[Pixel coordinate grounding data]
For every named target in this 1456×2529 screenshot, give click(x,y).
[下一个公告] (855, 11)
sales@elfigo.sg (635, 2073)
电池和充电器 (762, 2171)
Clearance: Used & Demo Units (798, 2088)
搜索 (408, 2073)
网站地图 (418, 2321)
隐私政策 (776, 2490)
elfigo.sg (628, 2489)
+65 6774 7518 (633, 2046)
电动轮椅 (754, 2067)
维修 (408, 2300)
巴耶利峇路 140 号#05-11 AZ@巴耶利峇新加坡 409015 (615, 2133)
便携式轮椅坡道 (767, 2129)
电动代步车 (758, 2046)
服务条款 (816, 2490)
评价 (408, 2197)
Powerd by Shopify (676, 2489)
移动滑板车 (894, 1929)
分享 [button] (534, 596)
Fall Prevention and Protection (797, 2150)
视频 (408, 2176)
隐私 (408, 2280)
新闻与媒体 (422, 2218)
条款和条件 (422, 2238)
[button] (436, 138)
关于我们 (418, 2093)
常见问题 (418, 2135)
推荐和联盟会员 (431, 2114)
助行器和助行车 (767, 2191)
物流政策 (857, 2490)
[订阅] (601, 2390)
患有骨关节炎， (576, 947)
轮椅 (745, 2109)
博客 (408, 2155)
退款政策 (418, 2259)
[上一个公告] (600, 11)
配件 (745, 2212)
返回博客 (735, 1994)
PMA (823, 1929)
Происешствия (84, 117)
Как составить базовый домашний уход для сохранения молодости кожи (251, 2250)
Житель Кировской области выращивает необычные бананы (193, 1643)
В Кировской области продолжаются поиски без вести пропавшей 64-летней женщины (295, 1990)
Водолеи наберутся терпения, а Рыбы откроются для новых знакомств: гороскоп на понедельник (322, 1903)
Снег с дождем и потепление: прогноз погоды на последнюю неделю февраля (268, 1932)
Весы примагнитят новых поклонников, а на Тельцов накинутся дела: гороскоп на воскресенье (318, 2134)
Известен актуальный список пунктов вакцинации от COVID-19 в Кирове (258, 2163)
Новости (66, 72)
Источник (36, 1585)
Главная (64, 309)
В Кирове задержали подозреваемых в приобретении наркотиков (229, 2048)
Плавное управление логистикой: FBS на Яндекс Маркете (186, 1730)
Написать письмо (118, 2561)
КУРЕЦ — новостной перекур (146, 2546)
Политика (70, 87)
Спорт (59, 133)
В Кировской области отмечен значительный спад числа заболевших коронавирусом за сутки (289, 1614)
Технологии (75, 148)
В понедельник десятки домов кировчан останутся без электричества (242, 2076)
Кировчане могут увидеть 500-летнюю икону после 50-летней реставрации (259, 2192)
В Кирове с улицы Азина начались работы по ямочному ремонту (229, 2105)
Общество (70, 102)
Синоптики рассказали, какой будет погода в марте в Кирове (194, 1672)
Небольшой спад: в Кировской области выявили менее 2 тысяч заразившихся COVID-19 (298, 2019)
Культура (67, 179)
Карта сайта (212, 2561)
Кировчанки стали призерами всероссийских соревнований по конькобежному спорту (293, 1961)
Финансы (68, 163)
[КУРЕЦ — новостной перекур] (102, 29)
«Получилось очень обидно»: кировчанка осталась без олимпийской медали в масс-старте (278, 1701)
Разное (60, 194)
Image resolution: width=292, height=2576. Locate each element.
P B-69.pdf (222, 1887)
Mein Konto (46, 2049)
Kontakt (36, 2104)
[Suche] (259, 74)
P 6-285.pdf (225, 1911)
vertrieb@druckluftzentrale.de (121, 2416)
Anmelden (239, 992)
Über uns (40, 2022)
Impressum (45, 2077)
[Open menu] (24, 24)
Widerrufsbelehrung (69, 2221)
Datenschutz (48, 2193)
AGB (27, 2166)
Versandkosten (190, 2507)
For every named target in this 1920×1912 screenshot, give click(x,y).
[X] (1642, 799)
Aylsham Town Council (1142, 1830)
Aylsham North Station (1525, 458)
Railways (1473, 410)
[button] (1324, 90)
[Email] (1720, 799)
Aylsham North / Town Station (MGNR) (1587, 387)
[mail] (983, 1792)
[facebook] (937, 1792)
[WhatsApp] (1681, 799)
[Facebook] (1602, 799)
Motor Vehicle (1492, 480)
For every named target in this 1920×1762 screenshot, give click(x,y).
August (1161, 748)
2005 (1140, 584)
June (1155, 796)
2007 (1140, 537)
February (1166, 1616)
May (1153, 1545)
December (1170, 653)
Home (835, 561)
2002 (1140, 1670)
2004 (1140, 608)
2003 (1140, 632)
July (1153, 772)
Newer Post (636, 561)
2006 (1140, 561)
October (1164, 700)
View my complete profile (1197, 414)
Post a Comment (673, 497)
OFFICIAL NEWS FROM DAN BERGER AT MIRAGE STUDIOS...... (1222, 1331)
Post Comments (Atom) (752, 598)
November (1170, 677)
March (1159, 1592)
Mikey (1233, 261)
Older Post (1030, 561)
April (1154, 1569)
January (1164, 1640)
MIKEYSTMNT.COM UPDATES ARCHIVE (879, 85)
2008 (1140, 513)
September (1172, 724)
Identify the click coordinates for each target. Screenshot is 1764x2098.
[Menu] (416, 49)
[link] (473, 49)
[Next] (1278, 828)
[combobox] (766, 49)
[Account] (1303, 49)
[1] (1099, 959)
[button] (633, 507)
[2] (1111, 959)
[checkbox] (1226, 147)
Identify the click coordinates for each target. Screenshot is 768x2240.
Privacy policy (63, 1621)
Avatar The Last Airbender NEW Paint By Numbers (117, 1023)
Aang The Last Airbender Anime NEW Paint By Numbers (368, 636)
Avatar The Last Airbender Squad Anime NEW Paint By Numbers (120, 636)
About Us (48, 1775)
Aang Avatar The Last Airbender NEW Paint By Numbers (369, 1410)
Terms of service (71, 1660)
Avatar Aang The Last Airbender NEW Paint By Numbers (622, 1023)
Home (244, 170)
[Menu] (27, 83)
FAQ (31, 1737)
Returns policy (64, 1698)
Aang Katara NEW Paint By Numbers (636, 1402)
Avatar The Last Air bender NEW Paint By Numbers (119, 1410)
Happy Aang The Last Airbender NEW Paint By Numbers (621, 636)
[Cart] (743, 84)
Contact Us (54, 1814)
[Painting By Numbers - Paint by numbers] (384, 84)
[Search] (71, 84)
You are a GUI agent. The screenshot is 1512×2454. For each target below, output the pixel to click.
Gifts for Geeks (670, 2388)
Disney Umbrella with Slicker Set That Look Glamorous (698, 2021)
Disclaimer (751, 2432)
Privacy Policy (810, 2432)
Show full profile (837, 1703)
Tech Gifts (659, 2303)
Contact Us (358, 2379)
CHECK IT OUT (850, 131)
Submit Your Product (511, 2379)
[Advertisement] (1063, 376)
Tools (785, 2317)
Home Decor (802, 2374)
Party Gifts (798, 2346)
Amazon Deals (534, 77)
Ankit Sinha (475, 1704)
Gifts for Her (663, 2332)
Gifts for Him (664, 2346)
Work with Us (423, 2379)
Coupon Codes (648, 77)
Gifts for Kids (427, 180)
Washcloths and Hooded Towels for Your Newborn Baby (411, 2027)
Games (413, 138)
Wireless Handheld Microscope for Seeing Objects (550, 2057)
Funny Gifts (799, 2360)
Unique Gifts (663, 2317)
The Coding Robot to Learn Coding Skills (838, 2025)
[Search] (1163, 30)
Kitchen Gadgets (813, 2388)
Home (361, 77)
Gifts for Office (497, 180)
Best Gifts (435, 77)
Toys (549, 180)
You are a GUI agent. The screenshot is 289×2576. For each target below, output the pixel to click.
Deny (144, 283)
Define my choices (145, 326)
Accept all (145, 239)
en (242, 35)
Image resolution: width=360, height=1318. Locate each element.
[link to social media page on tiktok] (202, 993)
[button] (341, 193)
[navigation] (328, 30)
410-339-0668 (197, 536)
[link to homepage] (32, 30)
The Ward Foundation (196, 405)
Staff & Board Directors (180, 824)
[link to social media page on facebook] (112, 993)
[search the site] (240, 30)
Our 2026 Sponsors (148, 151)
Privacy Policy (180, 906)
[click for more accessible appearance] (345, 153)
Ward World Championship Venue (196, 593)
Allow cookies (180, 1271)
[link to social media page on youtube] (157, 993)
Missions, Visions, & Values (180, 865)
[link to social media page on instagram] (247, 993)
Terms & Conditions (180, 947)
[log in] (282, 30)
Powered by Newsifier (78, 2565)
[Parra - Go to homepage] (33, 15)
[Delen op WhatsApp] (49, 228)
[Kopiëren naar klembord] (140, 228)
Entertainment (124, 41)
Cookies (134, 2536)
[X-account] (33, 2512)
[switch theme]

→ **Exercise description**
Tally up the lines above containing "Privacy"; the number is the full answer.

→ **Answer for the task**
3